Изменить стиль страницы

— Как вы настраивались на роль Германа перед спектаклем?

— Никак. Мой образ складывался не перед спектаклем, а во время репетиций. Даже, пожалуй, гораздо раньше. Я знал, что я должен делать на сцене, но еще не знал, как сегодня прозвучу, в каком буду состоянии. Нужно быть профессионалом определенного уровня, чтобы быть уверенным в себе. Все зависит от того, каков ты есть.

— Какое место в «Пиковой даме» вам было физически и тесситурно не очень удобно?

— Это сцена Грозы, которая вызывает у всех Германов опасливое отношение. Я над ней и самостоятельно, и с дирижером очень много работал. А дальше — все более или менее спокойно.

— Как вы распределяли силы в «Пиковой даме»?

— Перед Грозой мне приходилось несколько экономить силы, понимая, что еще предстоит одно из самых трудных мест. А после я не заботился о резервах. В 27 лет я не был достаточно уверен в верхах. У меня и дальше могло получиться плохо, поэтому я всегда оставался в напряжении. После пришла привычка, уверенность. Но от небольшого внутреннего напряжения перед Грозой я не освободился. Так и Радамес всегда находится в напряжении до слов «Un trono

vicin al sol...» в своей арии. Спел этот си-бемоль, ну слава Богу, поехали дальше.

— Как вы справлялись с тесситурными сложностями партии Германа, особенно в последнем ариозо?

— Надо сказать, я только записал в тональности. А в принципе не нахожу нужным петь бриндизи так. Герман — изматывающая партия, если ты ее поешь по-настоящему, если затрачиваешь эмоции. И тут вдруг в конце этот спорт в си мажоре. Я же пел, как все пели в Мариинке и в Большом, с ля наверху и даже не знал, что бриндизи написано на тон выше.

— О развитии образа вашего Германа принято писать, что сперва он был влюблен, но со временем вы изменили трактовку и важнее стала страсть к деньгам. Это так?

### [Исходные данные]
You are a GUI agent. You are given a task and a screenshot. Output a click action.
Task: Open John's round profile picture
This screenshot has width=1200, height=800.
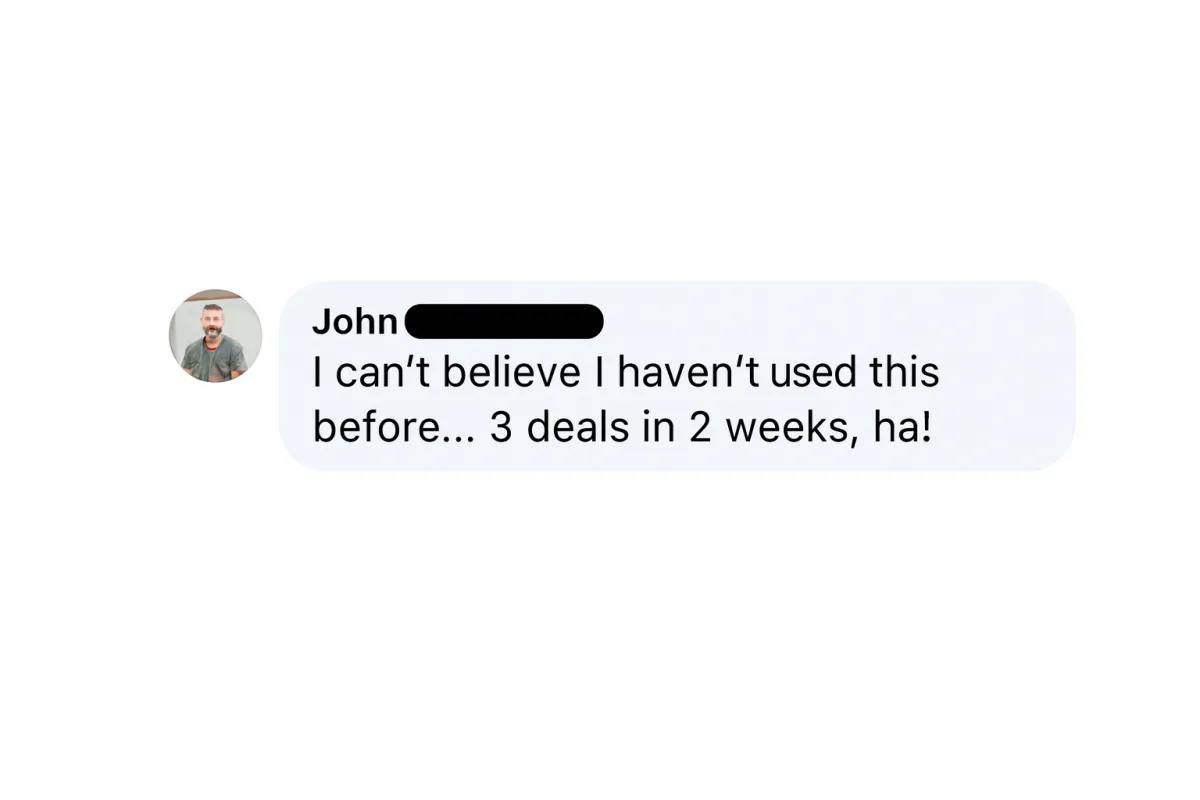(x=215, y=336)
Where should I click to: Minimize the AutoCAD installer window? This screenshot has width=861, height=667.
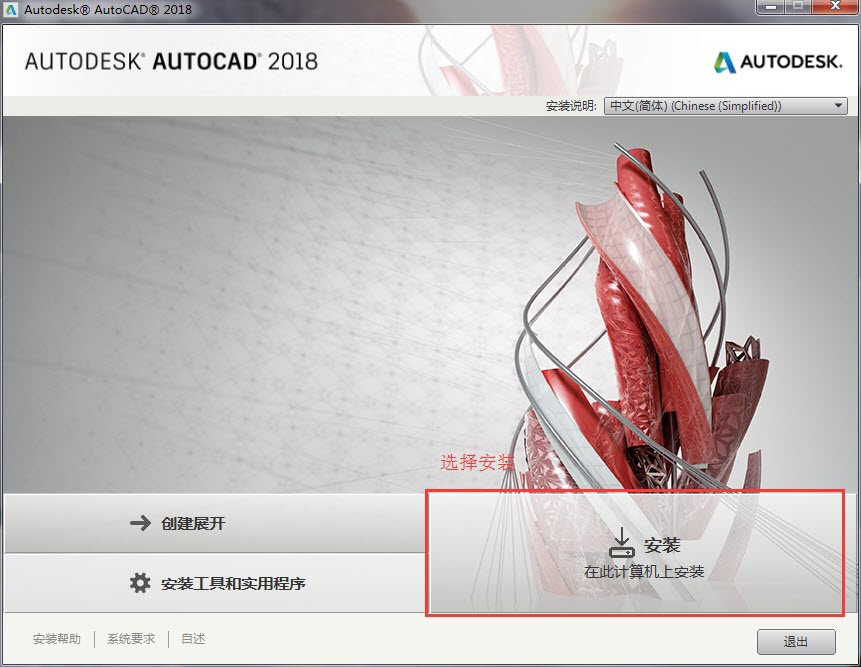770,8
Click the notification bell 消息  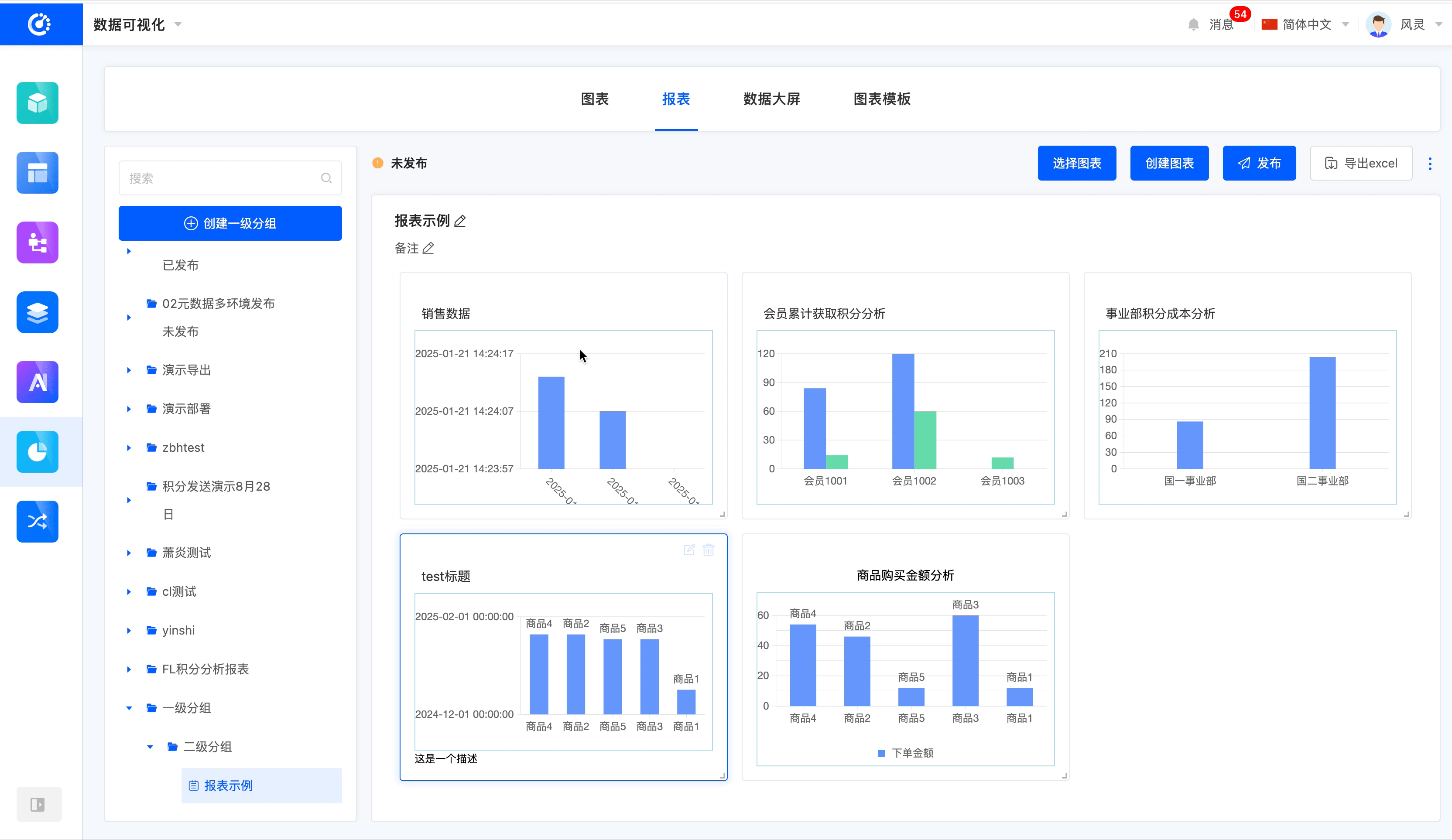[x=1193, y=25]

### [Задания]
1. Переведите на английский язык предложение из интервью о роли Германа: «Нужно быть профессионалом определенного уровня, чтобы быть уверенным в себе.»
2. Выведите без изменений весь текст интервью о роли Германа, начиная со слов «Изменить стиль страницы» и вплоть до слов «или менее спокойно.».
3. Продолжите интервью о роли Германа после последней приведенной в нем реплики.
Записи взяты из другого источника.

### [Ответы по заданиям]
1. You need to be a professional of a certain level to be confident in yourself.

2.
Изменить стиль страницы

— Как вы настраивались на роль Германа перед спектаклем?

— Никак. Мой образ складывался не перед спектаклем, а во время репетиций. Даже, пожалуй, гораздо раньше. Я знал, что я должен делать на сцене, но еще не знал, как сегодня прозвучу, в каком буду состоянии. Нужно быть профессионалом определенного уровня, чтобы быть уверенным в себе. Все зависит от того, каков ты есть.

— Какое место в «Пиковой даме» вам было физически и тесситурно не очень удобно?

— Это сцена Грозы, которая вызывает у всех Германов опасливое отношение. Я над ней и самостоятельно, и с дирижером очень много работал. А дальше — все более или менее спокойно.

3.
— Нет. Мы решили с Симеоновым, что будет не так. Дядя Костя Симеонов говорил мне: «Володя, послушайте музыку, все станет ясно. При чем тут деньги?» Он убедил меня. Да нет, ему не надо было меня убеждать! Я никогда не хотел показать в Германе ни математики, ни умения рассчитывать шахматных комбинаций на несколько ходов вперед. Это не мое нутро.

— Сколько лет Герману?

— Герману от 20 до 30 лет.

— От двадцати?

— Почитайте Лермонтова! Вы знаете, что он в 27 лет умер? А вы читали его стихи, сочиненные в 18 лет? В прошлом веке в 20 уже были абсолютно сформировавшиеся люди. Генералы были по 30 лет. В том-то и дело, что Герман инженер. Он для меня... Может быть, это даже и неинтересно... Но я пел не по Пушкину, а по Чайковскому.

— А что, есть такие певцы, которые поют по Пушкину?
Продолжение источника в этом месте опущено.